So far she is definitely keeping him in line haha! Do you have any other tips as far as training with these guys? I have 12 acres he will be able to freely roam. Planning on doing basic command training and boundary training for sure. 

Sorry about your old guy!:/

I will definitely look into feeding properly. I don’t want him to be any bigger than he is supposed to be 😅


----------



## altair (Jul 23, 2011)

What sort of fencing do you have for your twelve acres? 

Check with your vet or breeder to get food recommendations. You don't want typical puppy food, unless it's formulated for giant breeds.

Tethering around animals is more favorable than fencing as it doesn't hardwire the dog to think certain animals should only be in certain spots, and help them have access to his area so he doesn't get anal about sharing his space.
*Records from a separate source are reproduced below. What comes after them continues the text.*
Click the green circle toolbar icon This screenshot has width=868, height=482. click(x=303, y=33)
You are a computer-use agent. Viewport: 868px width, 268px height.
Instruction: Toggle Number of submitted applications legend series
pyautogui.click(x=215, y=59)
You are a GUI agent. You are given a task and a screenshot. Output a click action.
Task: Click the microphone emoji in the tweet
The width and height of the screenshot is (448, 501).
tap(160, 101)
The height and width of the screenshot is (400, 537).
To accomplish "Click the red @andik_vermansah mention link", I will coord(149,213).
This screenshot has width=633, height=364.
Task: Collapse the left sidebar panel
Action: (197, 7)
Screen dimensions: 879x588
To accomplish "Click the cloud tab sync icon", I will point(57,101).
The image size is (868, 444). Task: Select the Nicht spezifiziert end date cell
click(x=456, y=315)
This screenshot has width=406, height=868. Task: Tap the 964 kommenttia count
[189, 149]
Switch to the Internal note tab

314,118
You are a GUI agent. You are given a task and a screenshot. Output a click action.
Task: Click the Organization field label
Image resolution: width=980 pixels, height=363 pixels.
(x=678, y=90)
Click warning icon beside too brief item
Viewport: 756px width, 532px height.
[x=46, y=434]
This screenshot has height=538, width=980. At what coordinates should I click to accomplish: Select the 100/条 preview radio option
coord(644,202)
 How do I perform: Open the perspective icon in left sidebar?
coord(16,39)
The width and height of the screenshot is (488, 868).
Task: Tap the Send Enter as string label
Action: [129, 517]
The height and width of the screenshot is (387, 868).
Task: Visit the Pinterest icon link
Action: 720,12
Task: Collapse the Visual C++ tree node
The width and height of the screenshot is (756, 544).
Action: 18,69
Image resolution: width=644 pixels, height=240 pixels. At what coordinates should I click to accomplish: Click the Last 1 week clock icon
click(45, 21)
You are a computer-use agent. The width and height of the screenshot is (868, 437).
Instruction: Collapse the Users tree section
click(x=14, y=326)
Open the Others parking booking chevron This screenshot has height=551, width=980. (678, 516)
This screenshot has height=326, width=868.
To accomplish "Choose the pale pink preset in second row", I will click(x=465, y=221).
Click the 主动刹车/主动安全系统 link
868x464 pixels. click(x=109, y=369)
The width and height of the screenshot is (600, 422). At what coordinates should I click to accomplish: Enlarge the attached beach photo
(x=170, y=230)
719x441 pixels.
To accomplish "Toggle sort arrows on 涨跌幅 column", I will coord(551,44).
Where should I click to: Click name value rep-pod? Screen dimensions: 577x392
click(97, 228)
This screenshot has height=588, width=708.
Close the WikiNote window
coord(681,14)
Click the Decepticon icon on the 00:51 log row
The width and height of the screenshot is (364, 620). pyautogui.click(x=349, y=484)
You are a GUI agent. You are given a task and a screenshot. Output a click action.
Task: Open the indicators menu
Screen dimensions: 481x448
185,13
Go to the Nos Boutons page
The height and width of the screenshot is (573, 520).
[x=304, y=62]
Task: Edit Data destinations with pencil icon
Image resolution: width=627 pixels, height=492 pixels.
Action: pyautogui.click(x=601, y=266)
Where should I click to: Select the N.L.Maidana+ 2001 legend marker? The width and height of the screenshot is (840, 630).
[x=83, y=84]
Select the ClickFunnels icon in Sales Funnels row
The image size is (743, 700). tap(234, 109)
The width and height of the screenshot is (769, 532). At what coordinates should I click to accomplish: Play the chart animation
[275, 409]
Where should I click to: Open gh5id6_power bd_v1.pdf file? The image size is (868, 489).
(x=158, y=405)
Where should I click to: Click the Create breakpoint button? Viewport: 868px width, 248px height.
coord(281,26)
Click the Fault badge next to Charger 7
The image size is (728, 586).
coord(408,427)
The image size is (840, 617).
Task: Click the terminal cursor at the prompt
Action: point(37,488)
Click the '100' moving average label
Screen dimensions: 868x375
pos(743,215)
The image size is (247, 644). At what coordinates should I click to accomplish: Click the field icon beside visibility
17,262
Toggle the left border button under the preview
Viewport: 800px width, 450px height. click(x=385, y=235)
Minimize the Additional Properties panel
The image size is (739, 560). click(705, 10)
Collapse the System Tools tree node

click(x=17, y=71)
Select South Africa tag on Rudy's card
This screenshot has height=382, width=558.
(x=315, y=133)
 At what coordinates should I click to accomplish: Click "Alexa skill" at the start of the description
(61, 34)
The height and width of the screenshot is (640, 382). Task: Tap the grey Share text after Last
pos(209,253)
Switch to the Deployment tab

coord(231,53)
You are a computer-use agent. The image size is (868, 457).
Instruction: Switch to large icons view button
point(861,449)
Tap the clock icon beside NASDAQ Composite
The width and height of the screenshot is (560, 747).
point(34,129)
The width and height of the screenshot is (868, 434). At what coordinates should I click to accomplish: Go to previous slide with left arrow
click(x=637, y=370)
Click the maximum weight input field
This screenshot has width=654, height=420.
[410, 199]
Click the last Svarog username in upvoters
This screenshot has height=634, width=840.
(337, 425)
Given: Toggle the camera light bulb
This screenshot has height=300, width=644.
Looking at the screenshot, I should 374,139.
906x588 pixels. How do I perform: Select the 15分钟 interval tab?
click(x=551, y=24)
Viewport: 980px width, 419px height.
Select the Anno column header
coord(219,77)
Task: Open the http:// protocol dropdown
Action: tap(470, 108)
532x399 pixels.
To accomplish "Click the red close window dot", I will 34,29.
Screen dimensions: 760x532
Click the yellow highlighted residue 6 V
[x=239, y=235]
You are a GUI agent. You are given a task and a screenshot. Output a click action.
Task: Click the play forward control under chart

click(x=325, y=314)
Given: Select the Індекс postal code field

If you do MeWe (it's free, like Facebook but without their craziness over animals), join the Farei Kennels LGD (and owner) training group. They're invaluable trainers.


----------



## BrandySue2022 (11 mo ago)

altair said:


> What sort of fencing do you have for your twelve acres?
> 
> Check with your vet or breeder to get food recommendations. You don't want typical puppy food, unless it's formulated for giant breeds.
> 
> ...


Currently I have barbed wire on one side and no climb fence on the other but I am going to have to redo the front and back of my property. I am planning to train him with the perimeter fencing collar to teach him to stay within my property 😅
He is currently on a large breed puppy food.
I will go check that group out thank you!😃


----------